What is required. Could you turn the items from the line with "Scotland (246, 1733)" up to and including the line with "Leaflet (230, 1425)" into a numbered list, leaving out any blank lines and nothing else?
++++++
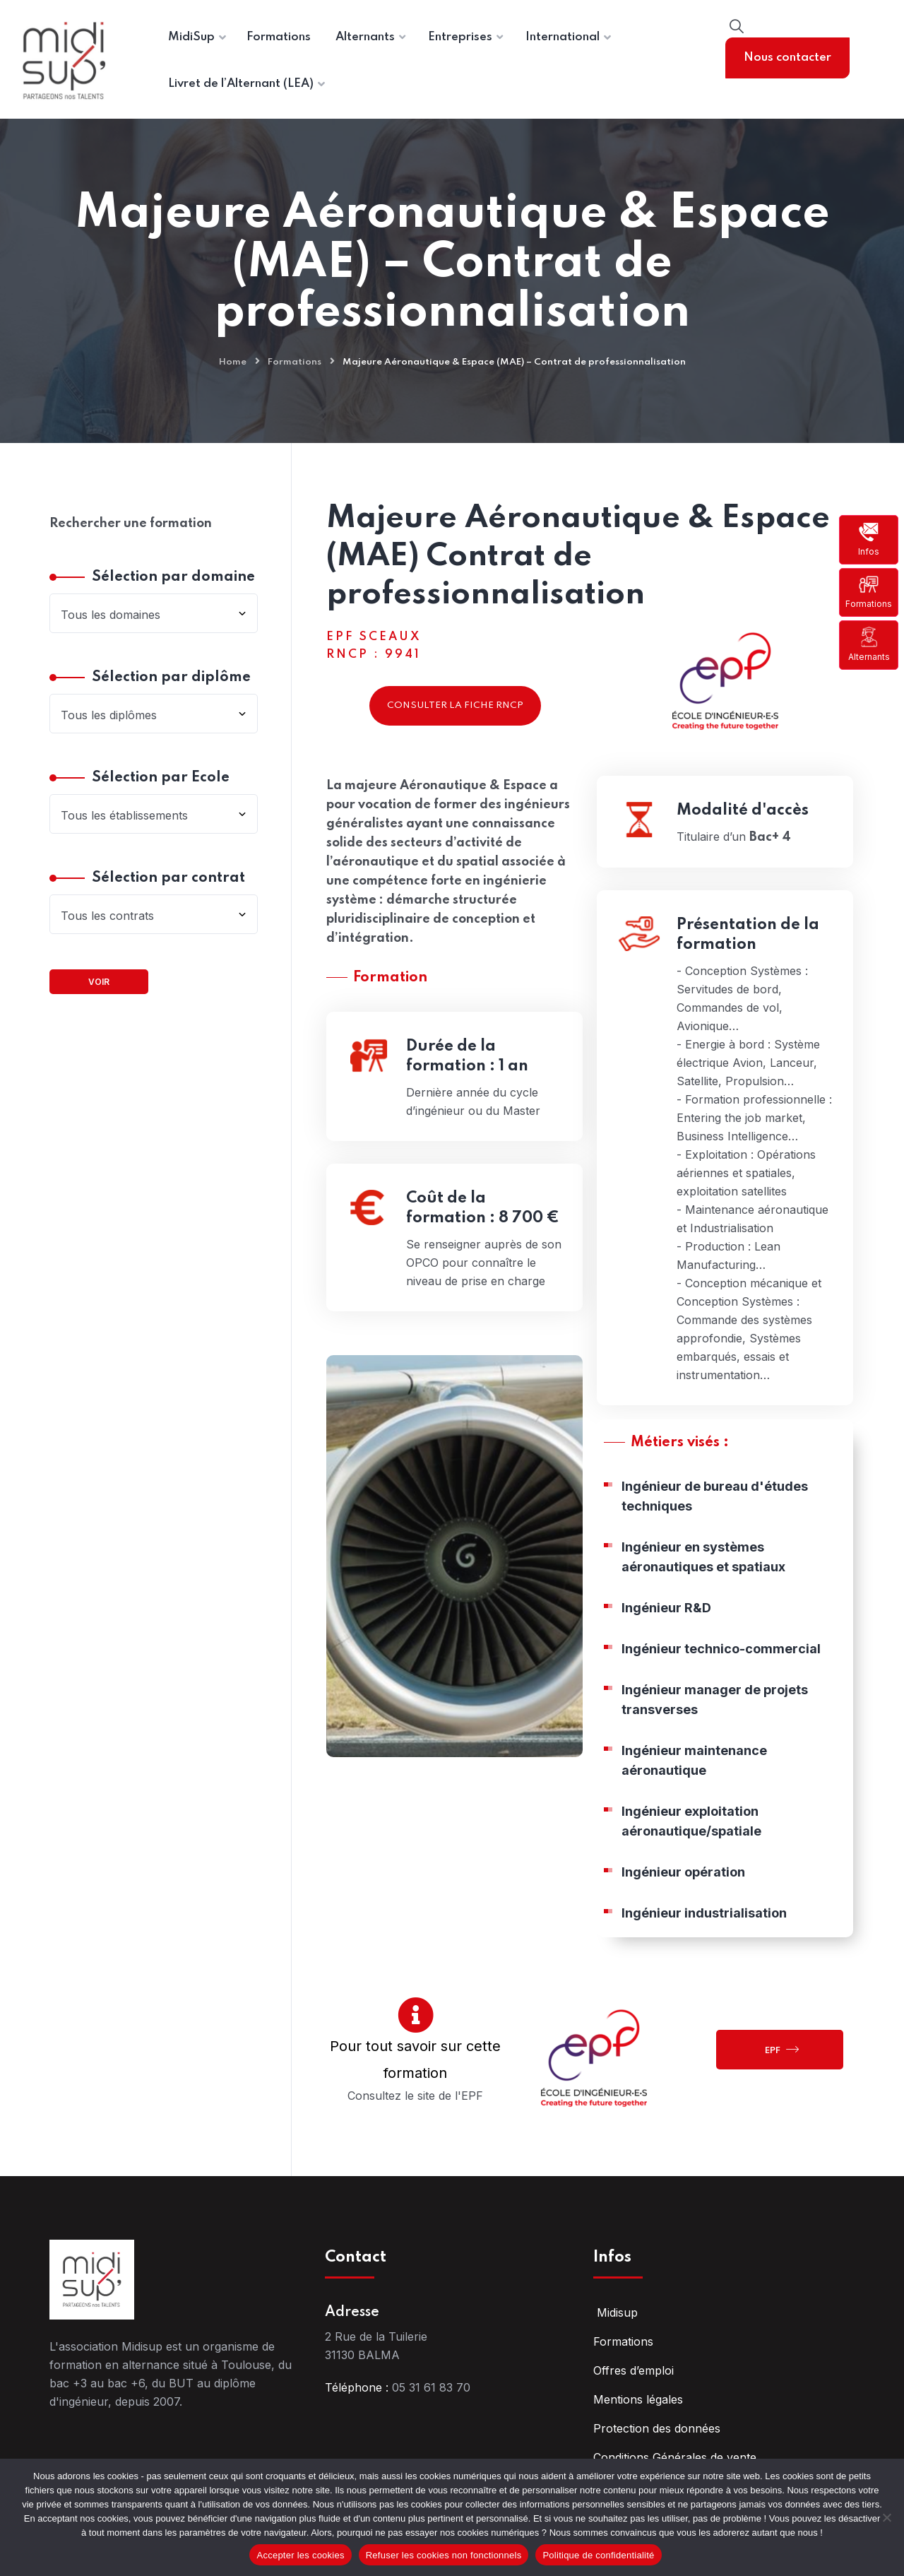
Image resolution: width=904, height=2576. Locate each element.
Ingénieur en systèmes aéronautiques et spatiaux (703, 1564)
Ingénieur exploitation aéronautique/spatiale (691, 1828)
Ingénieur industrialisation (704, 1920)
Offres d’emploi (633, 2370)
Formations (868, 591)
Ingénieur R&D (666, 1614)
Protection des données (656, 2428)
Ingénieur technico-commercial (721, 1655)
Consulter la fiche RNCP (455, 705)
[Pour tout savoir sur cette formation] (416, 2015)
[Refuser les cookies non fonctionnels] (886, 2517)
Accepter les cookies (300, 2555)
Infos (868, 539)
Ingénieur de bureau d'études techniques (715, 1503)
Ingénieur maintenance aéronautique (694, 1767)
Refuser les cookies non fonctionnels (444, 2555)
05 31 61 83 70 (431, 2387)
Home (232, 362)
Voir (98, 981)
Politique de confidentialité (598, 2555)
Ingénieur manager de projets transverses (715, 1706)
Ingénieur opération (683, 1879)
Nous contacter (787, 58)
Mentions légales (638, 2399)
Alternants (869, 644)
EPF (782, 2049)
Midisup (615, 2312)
++++++
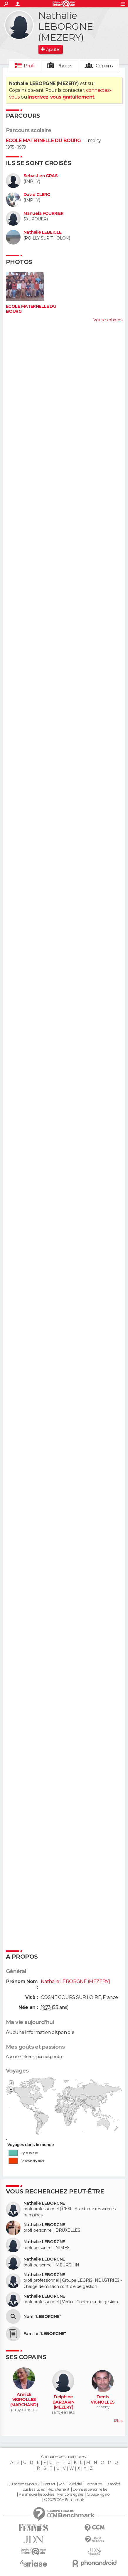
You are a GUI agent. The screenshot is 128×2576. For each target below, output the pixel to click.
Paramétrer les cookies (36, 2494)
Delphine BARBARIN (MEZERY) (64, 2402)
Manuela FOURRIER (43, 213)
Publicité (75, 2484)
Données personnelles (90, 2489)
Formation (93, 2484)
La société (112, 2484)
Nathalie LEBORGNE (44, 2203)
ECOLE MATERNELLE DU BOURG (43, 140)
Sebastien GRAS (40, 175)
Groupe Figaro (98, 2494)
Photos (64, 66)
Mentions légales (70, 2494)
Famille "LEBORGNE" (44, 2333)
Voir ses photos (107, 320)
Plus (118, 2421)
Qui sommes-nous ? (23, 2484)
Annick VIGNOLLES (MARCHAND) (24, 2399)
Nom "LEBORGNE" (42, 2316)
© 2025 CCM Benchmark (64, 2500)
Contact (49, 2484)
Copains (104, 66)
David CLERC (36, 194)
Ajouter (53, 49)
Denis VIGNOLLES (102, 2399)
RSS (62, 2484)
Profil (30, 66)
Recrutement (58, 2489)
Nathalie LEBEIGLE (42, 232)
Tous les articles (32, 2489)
++++++
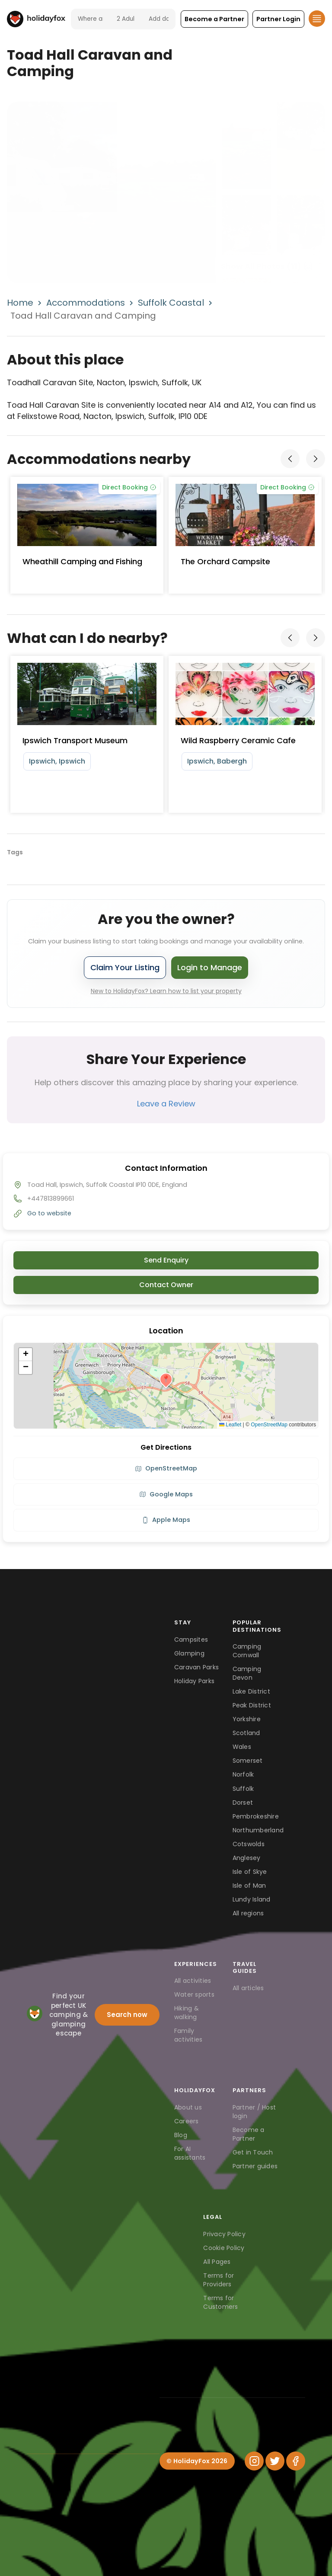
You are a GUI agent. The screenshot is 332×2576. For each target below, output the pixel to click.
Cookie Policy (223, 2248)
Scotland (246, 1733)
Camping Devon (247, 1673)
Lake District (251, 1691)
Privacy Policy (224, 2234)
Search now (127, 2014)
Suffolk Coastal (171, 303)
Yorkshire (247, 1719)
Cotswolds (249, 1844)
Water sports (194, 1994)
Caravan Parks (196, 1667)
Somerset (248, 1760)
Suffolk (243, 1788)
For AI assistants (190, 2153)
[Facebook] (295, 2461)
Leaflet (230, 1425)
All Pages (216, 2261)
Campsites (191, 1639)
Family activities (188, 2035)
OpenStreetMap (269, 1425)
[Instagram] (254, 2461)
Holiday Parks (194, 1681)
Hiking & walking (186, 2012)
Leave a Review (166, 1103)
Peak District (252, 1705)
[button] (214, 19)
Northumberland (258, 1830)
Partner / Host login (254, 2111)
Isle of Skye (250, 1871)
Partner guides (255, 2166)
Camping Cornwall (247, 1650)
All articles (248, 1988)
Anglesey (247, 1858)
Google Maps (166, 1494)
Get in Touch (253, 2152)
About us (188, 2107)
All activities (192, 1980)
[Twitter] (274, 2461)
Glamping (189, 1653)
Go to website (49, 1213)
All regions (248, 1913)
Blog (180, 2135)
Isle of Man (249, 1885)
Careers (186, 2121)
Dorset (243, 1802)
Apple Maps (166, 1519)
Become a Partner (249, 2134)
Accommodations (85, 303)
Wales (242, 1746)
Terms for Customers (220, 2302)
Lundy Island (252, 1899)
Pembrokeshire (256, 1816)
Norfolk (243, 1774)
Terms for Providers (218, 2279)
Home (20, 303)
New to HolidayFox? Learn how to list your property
++++++
Worked answer.
1. Scotland (246, 1733)
2. Camping Devon (247, 1673)
3. Lake District (251, 1691)
4. Privacy Policy (224, 2234)
5. Search now (127, 2014)
6. Suffolk Coastal (171, 303)
7. Yorkshire (247, 1719)
8. Cotswolds (249, 1844)
9. Water sports (194, 1994)
10. Caravan Parks (196, 1667)
11. Somerset (248, 1760)
12. Suffolk (243, 1788)
13. For AI assistants (190, 2153)
14. [Facebook] (295, 2461)
15. Leaflet (230, 1425)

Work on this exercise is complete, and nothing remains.